In a press release earlier this week, it was announced that there will be moves to open up geospatial data produced by the Ordnance Survey:

The Prime Minister and Communities Secretary John Denham will today announce that the public will have more access to Ordnance Survey maps from next year, as part of a Government drive to open up data to improve transparency.

While in the past Ordnance Survey have made limited data available with restrictions on how it can be used (such as via the OpenSpace API)- it looks like the new material will be open as in the Open Knowledge Definition, meaning it can be used for any purpose, including commercial:

Data relating to electoral and local authority boundaries as well as postcode areas would be released for free re-use, including commercially. Mid-scale digital mapping information would also be released in the same way.

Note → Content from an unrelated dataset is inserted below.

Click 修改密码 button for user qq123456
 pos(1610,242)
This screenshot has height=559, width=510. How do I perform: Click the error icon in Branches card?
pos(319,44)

At the Open Knowledge Foundation, we believe there are a plethora of social and economic benefits to making data open. In a similar vein, the release says:

Making public data available also enables people to reuse it in different and more imaginative ways than may have originally been intended. Estimates suggest that this could generate as much as a billion pounds for the UK economy.

For example developers might use this information alongside other Government data about transport, health or education, for services that generate economic and social value.

Openness of data is as important for local government as it is for national government – making people more connected to their community and giving them the tools to demand action on issues that matter. Releasing council records in re-usable form could mean that citizens can find out everything from the council accounts to the number of streetlights and community wardens, to when the rubbish is collected and the hedges trimmed.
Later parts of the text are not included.